# Saved data entries:
+-------+
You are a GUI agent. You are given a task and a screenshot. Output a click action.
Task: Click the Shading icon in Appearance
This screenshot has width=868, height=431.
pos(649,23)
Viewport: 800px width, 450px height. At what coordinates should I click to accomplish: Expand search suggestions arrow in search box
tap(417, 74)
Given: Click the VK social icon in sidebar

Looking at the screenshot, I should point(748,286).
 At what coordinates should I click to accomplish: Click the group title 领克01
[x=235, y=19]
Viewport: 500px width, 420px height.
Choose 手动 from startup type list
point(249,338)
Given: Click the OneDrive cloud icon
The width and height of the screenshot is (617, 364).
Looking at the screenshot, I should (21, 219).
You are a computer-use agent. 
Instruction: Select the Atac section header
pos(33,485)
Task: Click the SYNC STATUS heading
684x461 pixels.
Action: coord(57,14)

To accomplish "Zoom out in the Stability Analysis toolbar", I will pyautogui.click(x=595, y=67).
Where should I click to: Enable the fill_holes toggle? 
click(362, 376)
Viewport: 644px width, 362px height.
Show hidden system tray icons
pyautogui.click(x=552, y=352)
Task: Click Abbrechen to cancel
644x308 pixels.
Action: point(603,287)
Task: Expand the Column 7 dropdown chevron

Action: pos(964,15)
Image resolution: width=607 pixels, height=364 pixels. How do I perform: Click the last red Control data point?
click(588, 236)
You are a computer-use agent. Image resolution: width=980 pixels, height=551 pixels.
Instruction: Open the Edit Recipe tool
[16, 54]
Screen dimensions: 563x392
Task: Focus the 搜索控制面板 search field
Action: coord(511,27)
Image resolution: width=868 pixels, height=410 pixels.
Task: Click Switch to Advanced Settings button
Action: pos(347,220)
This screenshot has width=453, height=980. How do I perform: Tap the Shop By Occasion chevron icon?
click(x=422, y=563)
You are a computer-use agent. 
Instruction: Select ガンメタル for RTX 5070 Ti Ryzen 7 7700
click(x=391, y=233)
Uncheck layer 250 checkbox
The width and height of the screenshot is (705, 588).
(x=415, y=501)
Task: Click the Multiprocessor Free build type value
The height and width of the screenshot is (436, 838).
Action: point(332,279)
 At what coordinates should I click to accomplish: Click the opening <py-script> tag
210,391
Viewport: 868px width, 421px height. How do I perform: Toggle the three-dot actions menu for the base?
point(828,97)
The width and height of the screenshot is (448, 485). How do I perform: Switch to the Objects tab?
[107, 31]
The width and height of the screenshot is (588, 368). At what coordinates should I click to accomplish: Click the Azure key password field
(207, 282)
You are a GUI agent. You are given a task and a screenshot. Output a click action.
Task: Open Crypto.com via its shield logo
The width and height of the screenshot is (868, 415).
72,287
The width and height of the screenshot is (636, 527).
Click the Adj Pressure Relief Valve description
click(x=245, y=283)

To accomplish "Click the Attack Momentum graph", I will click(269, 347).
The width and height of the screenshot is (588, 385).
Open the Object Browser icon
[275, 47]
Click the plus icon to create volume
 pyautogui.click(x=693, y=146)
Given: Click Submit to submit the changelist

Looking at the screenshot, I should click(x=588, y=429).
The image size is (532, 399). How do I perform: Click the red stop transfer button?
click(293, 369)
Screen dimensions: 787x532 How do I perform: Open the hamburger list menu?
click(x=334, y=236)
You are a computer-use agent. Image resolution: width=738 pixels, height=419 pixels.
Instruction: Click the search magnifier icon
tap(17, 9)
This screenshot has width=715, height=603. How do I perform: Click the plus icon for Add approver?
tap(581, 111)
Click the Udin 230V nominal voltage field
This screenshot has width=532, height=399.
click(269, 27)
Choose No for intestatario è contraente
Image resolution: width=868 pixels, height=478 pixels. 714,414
+-------+
# What this task involves:
Provide only the count of lines above in which the word "will" occurs.

# Result for this exercise:
2